Recorded: New York, July 25, 28 & August 1, 1958
Rating: 90/100 (learn more)
When we asked Jaijai Jackson, daughter of the late Chubby Jackson (1918-2003), to help us decipher "A Ballad For Jai," she explained: "My mother, Joan, is Jai. My father wrote the song for her, and I was named after her. When they first met, they both had the same last name. So, with all those J's around, he took to calling her Jai. The spelling was a bit different, a character trait my father was known for. With his effervescent personality, he always stood out from the crowd."

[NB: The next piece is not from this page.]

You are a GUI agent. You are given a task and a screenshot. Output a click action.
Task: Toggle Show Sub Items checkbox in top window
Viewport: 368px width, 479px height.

Indeed. While lamentably few present-day jazz fans even know his name, during the mid-'40s Chubby Jackson was the human dynamo who powered Woody Herman's phenomenal First Herd to levels of excitement rarely matched before or since. We therefore thought it might be "a bit different" to review not a barnburner, but one of Chubby's ballad performances, recorded a decade after his glory days with Herman (shown on the album cover conferring a diploma upon his nearly 40-year-old graduate).
Jackson's composition "A Ballad For Jai" is a lovely and dramatic 4-minute tribute, with Fred Carlin's arrangement effectively offsetting full brass voicings against delicate touches by flutes and bass clarinet. There are no improvised solos, but the entire band contributes a stirring ensemble performance that will linger in your mind's ear long after the track has ended.
Carrying on the family tradition, Jaijai Jackson is now a highly visible web jazz presence whose latest project, The Jazz Network, is a treat-filled virtual community of musicians, fans and friends from around the globe. She quotes her dad as once observing philosophically: "When it comes to giggin', it's either Carnegie Hall or Carnegie Deli." We think the Jackson clan, with its blend of class and corned beef, represents the best of both worlds.